I was delighted to read that auctions have been providing a little light in the darkness recently.
Among all the gloomy articles about impending disaster arriving from one corner or another was the latest news from the Office for National Statistics, which reveal that auction houses and clothes shoppers have made a significant contribution to the recovery of retail sales in October. Economists had expected an uptick of 0.5%, but these two sectors helped that rise to 0.8%
That may seem small beer, but when you’re looking at an economy worth trillions, this is actually a very important piece of news in boosting confidence.

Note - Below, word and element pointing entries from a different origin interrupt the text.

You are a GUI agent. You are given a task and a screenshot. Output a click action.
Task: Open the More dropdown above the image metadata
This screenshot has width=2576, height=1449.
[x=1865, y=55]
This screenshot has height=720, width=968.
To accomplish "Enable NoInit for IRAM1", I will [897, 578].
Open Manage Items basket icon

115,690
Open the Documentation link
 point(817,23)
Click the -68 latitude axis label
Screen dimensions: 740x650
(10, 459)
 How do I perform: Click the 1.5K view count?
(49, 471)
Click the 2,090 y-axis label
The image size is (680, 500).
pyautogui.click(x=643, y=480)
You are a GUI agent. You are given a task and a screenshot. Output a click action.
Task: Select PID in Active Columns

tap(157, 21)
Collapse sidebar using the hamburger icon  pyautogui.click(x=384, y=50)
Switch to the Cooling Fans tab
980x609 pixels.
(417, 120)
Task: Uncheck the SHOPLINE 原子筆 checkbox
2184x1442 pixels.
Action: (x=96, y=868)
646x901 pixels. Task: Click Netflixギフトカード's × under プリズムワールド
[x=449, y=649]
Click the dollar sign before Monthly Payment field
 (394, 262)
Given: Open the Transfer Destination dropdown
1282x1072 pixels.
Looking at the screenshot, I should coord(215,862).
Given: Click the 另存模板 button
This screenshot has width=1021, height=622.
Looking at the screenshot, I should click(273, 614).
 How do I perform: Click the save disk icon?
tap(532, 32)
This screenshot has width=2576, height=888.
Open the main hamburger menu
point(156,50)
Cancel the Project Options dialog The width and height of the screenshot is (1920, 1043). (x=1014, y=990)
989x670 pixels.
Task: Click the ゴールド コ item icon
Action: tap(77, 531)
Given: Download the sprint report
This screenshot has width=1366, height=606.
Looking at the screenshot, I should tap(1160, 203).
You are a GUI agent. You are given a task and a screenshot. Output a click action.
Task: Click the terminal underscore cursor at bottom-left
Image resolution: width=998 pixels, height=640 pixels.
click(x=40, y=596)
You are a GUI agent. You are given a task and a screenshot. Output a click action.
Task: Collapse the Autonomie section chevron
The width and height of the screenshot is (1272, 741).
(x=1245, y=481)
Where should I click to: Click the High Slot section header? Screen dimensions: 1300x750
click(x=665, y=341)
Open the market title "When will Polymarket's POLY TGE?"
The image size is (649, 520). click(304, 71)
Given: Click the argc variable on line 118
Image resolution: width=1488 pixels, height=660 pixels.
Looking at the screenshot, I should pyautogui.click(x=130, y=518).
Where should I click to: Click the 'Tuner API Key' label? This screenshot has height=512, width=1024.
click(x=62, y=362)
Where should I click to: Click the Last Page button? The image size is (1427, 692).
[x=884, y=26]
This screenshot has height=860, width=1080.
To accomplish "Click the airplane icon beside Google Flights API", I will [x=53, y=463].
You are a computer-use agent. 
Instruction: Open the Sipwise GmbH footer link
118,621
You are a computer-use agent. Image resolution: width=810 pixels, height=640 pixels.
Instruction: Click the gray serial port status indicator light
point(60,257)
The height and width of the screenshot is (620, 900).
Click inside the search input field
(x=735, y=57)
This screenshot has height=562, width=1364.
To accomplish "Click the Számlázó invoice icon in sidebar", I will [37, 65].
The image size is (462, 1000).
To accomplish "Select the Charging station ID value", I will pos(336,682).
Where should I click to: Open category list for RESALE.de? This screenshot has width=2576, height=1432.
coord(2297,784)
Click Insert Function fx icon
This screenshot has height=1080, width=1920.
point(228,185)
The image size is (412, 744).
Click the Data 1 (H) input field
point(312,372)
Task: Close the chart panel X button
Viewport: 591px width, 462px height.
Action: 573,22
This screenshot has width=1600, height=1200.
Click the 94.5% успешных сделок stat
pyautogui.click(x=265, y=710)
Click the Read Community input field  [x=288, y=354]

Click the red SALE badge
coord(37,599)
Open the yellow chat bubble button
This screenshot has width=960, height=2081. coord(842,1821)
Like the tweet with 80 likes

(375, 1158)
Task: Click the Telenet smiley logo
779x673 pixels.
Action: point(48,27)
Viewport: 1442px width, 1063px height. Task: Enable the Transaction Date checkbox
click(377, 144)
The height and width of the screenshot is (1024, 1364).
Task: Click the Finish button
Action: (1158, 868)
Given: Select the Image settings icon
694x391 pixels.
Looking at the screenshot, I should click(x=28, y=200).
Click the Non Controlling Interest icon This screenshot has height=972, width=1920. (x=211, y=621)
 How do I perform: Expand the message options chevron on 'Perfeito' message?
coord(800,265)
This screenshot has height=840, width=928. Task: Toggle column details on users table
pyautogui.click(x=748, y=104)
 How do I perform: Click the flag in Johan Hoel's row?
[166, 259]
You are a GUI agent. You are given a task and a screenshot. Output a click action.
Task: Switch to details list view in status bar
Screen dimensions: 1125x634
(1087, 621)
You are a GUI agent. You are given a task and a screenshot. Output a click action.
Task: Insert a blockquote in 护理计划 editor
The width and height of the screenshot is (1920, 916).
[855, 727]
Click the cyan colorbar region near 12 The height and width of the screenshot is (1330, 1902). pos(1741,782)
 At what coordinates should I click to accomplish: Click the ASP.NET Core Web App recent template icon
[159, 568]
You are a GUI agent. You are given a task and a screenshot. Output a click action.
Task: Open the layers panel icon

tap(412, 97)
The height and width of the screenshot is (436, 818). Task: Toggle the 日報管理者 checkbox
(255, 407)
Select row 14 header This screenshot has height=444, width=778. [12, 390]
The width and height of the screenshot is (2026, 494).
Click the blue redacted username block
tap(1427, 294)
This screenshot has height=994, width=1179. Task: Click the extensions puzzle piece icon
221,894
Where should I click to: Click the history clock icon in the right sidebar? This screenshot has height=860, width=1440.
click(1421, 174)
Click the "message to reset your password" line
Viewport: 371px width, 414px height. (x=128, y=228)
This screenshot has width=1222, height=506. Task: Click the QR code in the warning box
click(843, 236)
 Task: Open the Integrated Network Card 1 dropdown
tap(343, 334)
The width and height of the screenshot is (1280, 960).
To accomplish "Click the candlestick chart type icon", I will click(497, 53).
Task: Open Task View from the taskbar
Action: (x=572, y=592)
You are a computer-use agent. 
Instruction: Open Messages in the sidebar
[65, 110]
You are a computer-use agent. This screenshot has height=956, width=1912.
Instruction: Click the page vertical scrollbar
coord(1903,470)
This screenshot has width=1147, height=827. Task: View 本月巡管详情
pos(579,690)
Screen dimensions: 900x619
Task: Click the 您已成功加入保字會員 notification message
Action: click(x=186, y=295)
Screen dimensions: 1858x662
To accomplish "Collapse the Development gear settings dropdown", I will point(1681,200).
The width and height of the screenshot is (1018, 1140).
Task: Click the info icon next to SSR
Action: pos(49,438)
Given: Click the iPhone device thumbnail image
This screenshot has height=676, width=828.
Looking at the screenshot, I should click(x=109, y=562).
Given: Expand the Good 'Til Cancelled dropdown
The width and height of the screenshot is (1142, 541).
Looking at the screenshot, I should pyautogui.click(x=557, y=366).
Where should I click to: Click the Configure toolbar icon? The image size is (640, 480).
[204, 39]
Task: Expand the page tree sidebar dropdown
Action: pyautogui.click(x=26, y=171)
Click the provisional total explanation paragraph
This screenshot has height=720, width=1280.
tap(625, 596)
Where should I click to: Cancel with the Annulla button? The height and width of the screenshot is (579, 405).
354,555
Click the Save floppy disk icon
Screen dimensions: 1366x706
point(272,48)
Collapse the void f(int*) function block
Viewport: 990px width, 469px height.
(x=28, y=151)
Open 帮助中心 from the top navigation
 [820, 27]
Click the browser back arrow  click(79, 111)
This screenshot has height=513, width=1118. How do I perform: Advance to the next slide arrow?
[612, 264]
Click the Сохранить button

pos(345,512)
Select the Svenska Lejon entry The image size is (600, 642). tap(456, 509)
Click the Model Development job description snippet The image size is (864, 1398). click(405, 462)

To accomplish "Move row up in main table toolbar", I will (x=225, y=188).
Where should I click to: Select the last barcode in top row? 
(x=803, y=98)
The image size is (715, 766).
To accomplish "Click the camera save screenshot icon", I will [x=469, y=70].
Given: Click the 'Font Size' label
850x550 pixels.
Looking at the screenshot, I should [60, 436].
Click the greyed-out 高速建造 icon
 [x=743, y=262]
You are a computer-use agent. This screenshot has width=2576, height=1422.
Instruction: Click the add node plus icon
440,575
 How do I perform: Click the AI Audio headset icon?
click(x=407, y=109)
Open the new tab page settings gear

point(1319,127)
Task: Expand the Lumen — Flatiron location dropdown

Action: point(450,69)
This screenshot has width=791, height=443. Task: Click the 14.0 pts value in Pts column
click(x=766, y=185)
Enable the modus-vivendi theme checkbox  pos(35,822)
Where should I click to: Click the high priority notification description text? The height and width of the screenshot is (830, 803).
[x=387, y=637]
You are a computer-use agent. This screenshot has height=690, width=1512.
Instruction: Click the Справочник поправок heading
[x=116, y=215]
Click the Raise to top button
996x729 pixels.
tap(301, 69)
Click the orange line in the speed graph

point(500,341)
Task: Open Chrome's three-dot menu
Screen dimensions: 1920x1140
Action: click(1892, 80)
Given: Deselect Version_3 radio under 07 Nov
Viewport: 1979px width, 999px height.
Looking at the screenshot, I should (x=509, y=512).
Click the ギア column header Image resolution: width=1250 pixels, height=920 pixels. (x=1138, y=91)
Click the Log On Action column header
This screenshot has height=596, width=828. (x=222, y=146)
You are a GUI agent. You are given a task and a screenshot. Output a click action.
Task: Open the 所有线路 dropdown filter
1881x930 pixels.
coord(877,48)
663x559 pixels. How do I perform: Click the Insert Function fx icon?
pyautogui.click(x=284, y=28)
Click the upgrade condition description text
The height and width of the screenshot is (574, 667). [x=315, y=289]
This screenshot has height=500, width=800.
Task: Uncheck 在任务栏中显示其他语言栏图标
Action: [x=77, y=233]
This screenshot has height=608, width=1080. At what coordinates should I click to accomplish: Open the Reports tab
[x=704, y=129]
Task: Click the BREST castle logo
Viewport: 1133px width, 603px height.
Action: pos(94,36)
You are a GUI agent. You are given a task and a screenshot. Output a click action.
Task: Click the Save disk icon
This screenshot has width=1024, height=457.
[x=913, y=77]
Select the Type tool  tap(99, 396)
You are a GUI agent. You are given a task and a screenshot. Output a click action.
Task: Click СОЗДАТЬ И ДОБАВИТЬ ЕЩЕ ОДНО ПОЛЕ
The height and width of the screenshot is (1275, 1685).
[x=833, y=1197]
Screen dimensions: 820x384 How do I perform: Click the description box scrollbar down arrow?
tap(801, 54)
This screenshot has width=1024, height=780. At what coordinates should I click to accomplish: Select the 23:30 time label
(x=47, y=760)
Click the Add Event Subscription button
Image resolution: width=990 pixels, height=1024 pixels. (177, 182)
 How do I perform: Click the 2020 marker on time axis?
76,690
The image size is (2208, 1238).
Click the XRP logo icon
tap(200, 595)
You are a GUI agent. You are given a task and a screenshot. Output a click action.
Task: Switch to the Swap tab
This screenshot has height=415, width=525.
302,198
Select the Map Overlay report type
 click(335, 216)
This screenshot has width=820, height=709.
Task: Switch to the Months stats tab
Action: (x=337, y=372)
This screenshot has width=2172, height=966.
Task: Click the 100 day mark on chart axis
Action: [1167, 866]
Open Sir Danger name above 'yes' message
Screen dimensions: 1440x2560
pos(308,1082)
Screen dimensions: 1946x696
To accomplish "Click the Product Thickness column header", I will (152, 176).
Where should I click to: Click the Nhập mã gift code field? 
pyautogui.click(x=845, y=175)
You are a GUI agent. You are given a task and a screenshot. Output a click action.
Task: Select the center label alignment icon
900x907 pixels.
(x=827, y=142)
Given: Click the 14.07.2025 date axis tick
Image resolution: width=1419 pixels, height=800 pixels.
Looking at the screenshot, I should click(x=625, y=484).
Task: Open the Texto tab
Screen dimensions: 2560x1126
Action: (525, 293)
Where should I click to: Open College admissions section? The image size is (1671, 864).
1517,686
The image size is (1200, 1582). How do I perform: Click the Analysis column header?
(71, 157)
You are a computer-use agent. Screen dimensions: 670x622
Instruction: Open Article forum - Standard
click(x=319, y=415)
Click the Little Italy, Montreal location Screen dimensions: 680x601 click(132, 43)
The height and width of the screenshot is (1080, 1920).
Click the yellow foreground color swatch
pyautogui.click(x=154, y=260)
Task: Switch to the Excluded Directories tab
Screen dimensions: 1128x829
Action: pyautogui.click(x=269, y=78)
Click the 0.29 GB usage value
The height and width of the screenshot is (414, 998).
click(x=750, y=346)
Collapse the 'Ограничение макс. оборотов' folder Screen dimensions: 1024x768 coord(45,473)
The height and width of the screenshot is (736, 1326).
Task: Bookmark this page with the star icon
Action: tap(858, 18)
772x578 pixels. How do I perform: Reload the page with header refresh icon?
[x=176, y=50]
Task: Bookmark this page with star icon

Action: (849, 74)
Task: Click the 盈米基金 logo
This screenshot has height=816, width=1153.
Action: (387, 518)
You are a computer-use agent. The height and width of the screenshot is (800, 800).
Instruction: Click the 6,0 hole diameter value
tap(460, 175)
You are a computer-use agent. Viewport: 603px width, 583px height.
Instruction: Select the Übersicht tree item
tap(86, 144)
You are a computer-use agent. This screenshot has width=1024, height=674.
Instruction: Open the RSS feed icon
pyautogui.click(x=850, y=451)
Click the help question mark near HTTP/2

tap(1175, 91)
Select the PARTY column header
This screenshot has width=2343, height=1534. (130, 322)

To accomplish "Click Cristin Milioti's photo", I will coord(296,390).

So why have auctions become so important? As discussed in this column more than once, they were already set up to handle the pandemic well, with sophisticated, user-friendly systems for bidding online. With many people sitting at home finally having the time to test this out, auctions attracted a whole new audience of bidders, while existing clients also found more time to take part in this convenient method of acquiring goods.
Not only that, the experience of bidding online is entertaining and exciting too, so who wouldn’t want to give it a go. I envy anybody who enjoys the thrill of that first successful bid at auction.
I would argue that it’s also the key to attracting the next generation of buyers, who are already sold into the idea of trading in second-hand goods as they recycle clothes, shoes and tech.
Auctions have already succeeded for millennia; now they are proving just how adaptable they remain.